**Textauszug**
_ _ _ _ _

Vorbeugung, Monitoring und Erkennung jeglicher Verunreinigung.
Festlegung von Prozessanforderungen und Akzeptanzkriterien für alle Elemente des sterilen Herstellungsprozesses. | |
Kontaminationskontrollstrategie ("Contamination Control Strategy" = CCS) | Prozessrisikobewertung als Bestandteil einer dokumentierten CCS. | |
Räumlichkeiten | Prüfen, ob die Notwendigkeit besteht, in nicht Klasse A/B Bereichen ein Luftströmungsprofil zu erstellen. | |
Reinraum- und Reinluftgerätqualifizierung | Probeentnahmestellen für spätere Stufen der Qualifikations- und Klassifizierungsmaßnahmen, wie etwa die Lesitungsqualifizierung.

_ _ _ _ _

**Bereitgestellte Einträge**
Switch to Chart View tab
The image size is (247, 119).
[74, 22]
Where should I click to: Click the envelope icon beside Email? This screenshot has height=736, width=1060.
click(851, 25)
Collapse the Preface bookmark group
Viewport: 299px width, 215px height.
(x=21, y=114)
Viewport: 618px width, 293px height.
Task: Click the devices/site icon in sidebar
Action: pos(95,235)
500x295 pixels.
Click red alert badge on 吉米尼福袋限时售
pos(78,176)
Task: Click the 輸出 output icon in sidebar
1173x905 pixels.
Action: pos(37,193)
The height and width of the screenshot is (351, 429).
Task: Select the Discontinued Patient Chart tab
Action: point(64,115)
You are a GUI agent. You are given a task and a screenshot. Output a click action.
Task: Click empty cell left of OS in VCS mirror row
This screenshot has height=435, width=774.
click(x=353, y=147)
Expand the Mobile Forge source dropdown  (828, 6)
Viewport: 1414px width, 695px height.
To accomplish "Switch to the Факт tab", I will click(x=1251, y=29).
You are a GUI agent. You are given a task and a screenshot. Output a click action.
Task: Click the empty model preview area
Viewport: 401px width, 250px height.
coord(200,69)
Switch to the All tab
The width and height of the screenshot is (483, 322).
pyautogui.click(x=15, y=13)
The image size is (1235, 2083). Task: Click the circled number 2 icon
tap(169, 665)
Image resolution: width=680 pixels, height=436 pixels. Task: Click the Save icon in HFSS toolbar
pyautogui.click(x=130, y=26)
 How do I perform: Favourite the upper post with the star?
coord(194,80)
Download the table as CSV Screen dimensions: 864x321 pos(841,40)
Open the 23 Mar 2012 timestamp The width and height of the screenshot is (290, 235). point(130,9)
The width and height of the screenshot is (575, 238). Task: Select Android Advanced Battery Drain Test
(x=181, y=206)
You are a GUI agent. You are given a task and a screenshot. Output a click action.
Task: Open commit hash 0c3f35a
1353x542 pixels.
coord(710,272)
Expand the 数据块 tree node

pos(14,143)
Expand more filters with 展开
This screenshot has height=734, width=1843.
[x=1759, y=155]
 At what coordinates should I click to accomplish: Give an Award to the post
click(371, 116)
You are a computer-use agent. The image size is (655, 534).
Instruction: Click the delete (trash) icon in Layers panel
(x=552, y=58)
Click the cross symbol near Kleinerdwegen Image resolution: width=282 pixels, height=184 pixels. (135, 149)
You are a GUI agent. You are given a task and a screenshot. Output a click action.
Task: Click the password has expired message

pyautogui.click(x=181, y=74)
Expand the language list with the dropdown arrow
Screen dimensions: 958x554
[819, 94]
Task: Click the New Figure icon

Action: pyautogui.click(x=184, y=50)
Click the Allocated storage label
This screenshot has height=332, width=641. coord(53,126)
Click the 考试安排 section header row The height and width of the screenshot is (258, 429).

_ _ _ _ _

**Ziel der Übung**
Schreiben Sie den Textauszug zur sterilen Herstellung vollständig und ohne jede Änderung ab. Die Einträge spielen hierfür keine Rolle.

**Ergebnis der Übung**
Vorbeugung, Monitoring und Erkennung jeglicher Verunreinigung.
Festlegung von Prozessanforderungen und Akzeptanzkriterien für alle Elemente des sterilen Herstellungsprozesses. | |
Kontaminationskontrollstrategie ("Contamination Control Strategy" = CCS) | Prozessrisikobewertung als Bestandteil einer dokumentierten CCS. | |
Räumlichkeiten | Prüfen, ob die Notwendigkeit besteht, in nicht Klasse A/B Bereichen ein Luftströmungsprofil zu erstellen. | |
Reinraum- und Reinluftgerätqualifizierung | Probeentnahmestellen für spätere Stufen der Qualifikations- und Klassifizierungsmaßnahmen, wie etwa die Lesitungsqualifizierung.